RECORDS TO PROCESS –
________________

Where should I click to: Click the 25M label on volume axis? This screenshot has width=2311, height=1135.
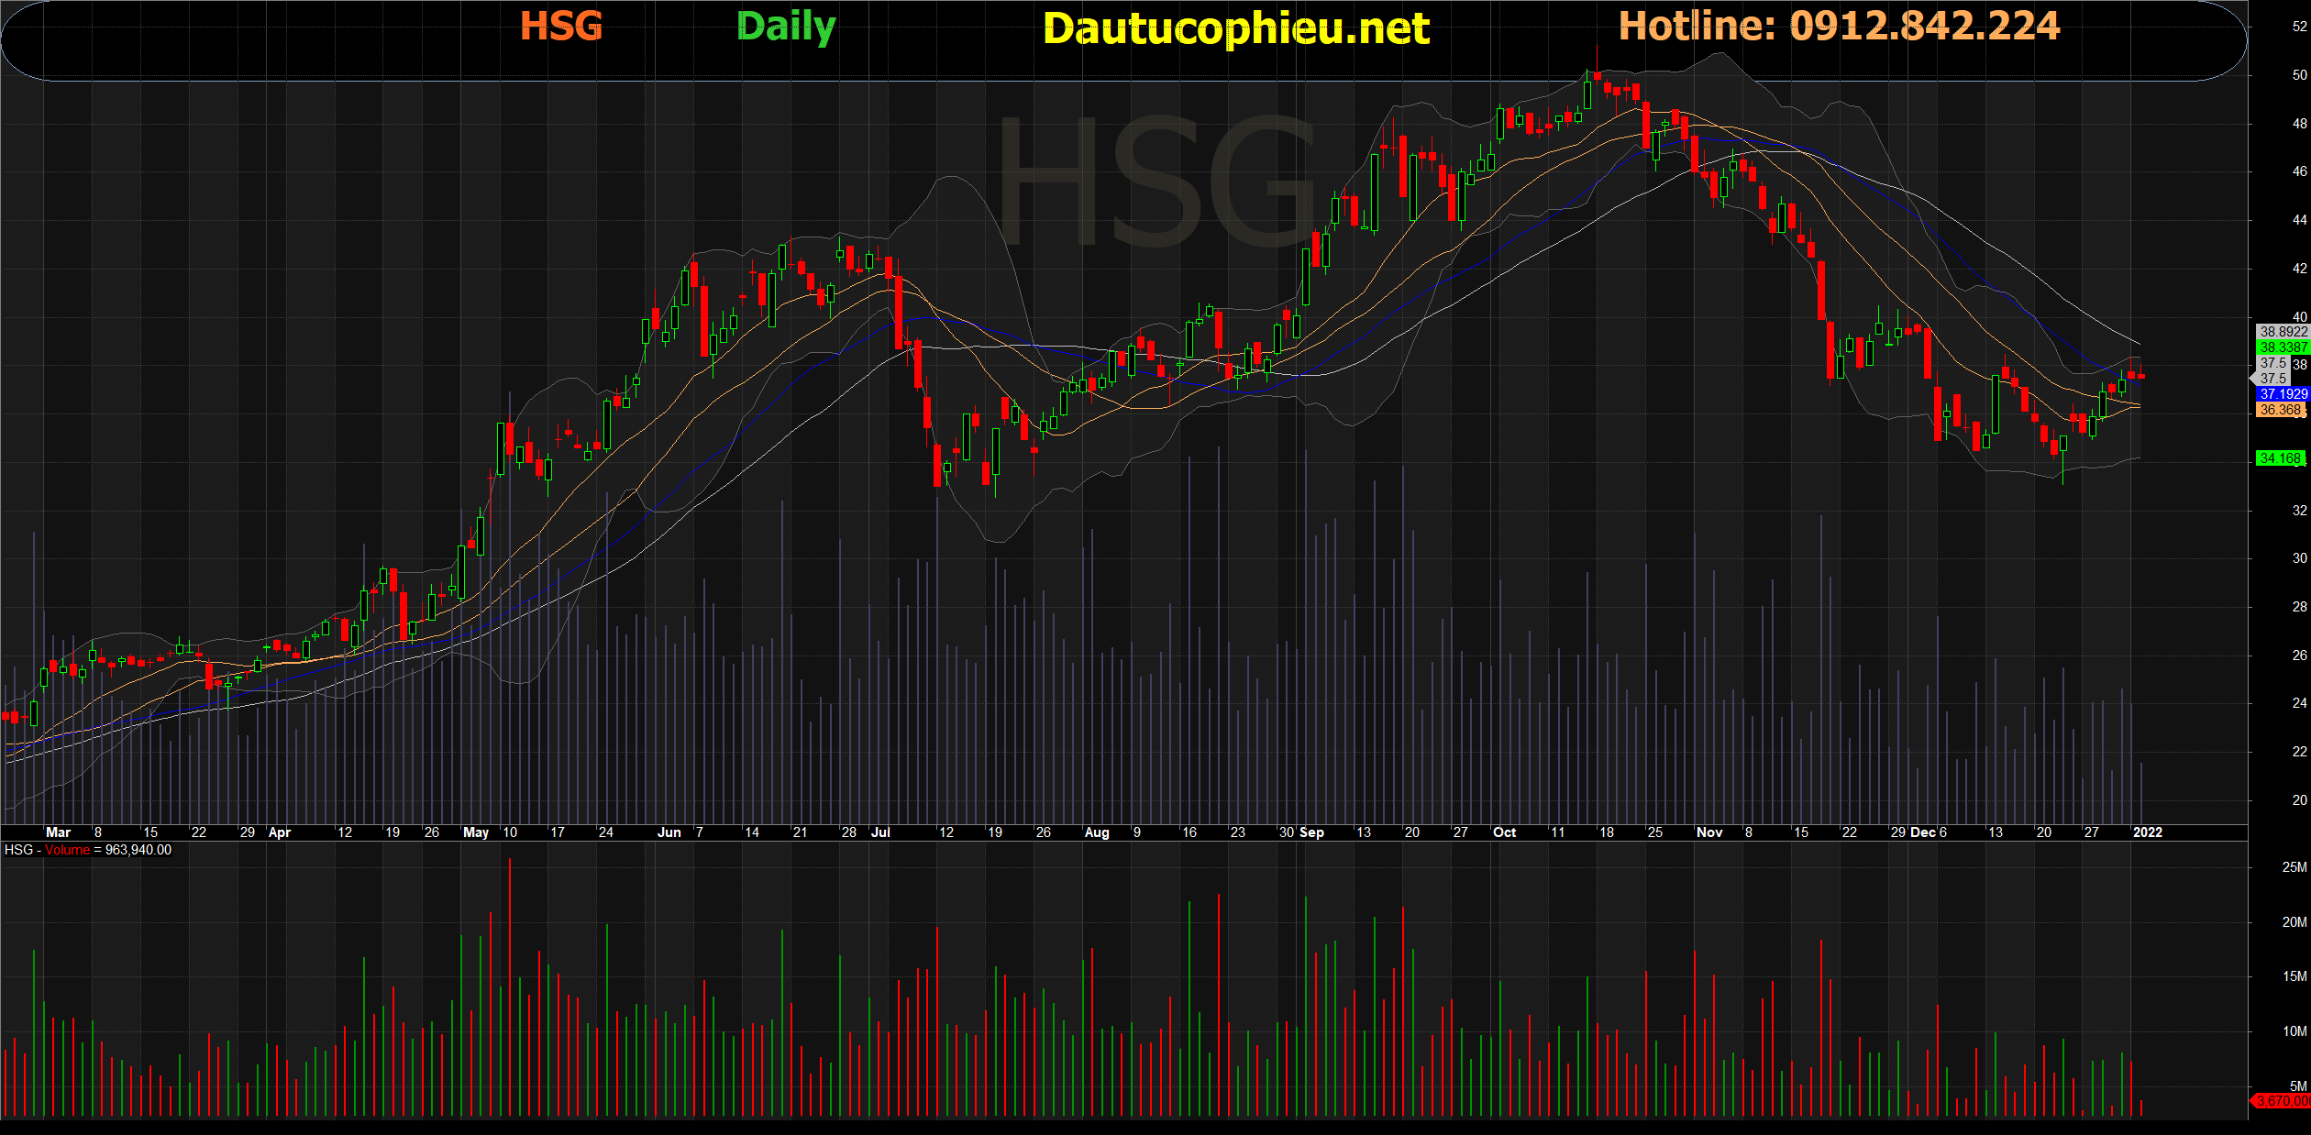pos(2294,867)
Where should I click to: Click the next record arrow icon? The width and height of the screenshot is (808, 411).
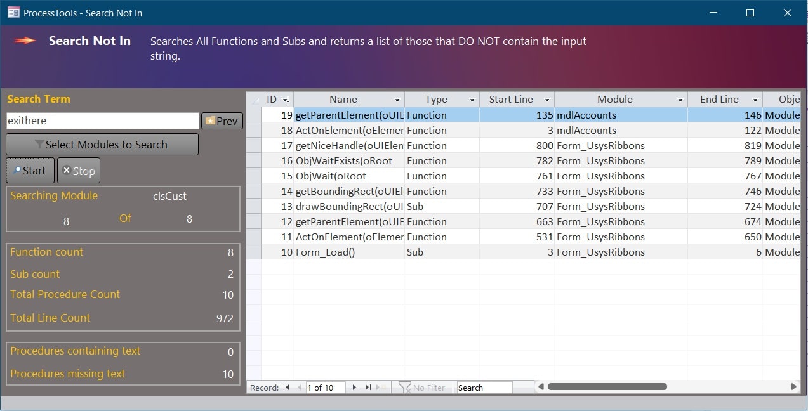click(354, 387)
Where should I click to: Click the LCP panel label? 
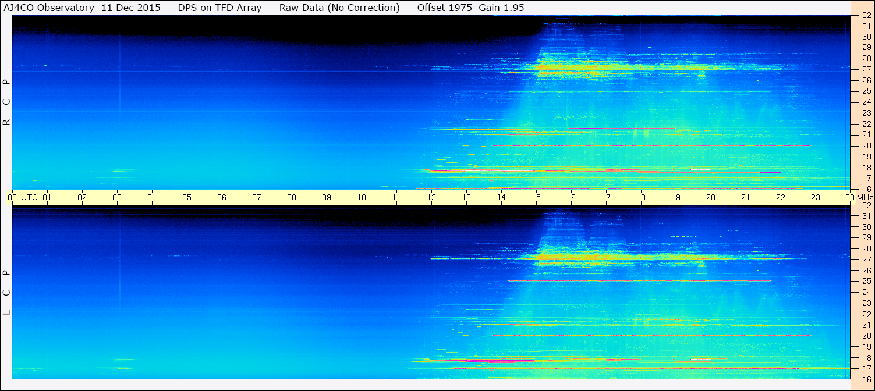pos(6,293)
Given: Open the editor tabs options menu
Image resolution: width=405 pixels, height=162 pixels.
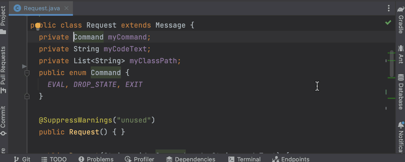Looking at the screenshot, I should tap(388, 8).
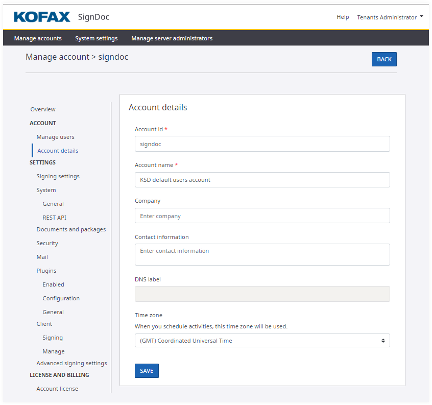Open Advanced signing settings

pos(71,363)
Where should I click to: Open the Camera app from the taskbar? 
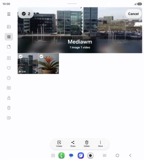(90, 155)
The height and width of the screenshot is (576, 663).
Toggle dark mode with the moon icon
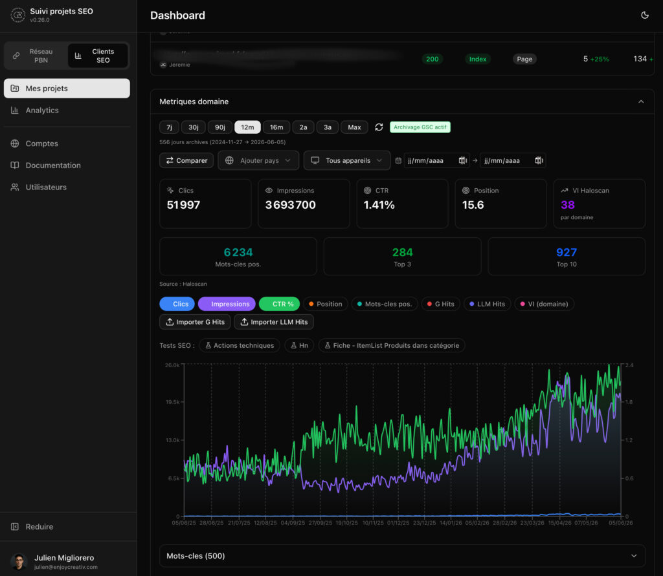pos(644,16)
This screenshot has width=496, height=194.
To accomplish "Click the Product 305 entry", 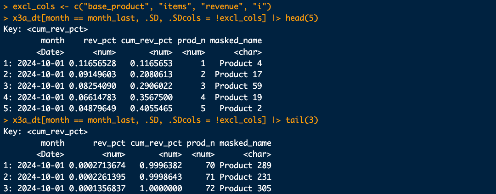I will [245, 188].
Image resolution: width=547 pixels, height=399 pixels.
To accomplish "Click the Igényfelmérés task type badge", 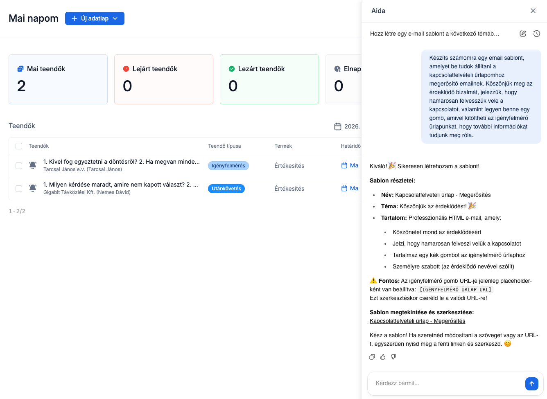I will tap(228, 166).
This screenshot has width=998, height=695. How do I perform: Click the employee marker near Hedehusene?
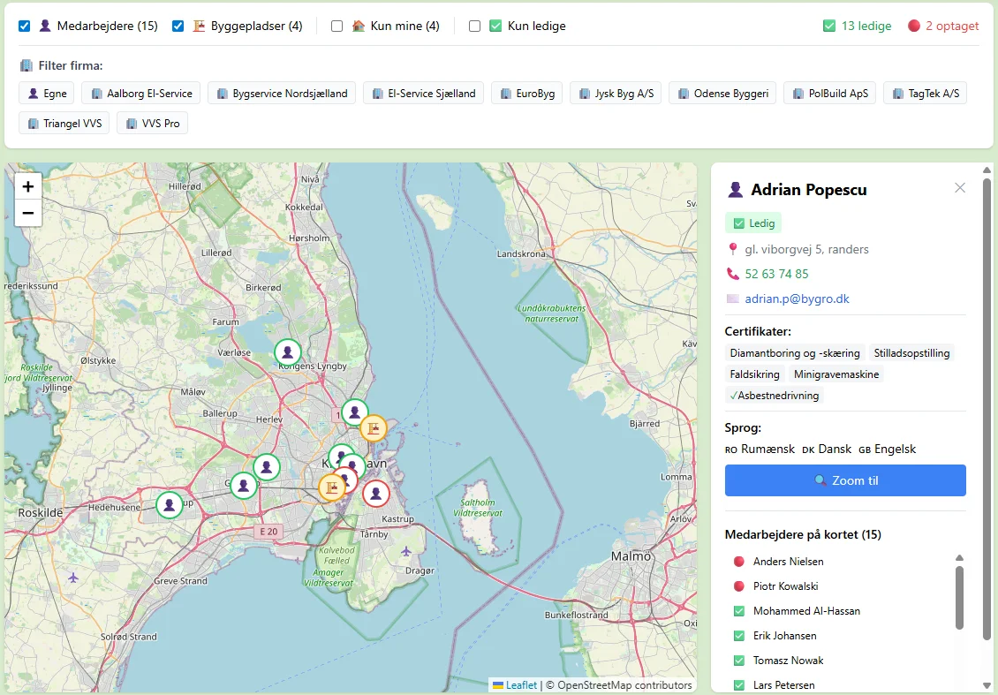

________________

REQUIREMENT –
Rewrite the stretch from the first line through the line containing "click(354, 387)", substituting "image" for "screenshot" and changing nothing else. Leave the pictures out of your answer.

RESULT FOR THIS EXERCISE –
Where should I click to: Click the 25M label on volume axis? This image has width=2311, height=1135.
pos(2294,867)
Where should I click to: Click the next record arrow icon? The width and height of the image is (808, 411).
click(354, 387)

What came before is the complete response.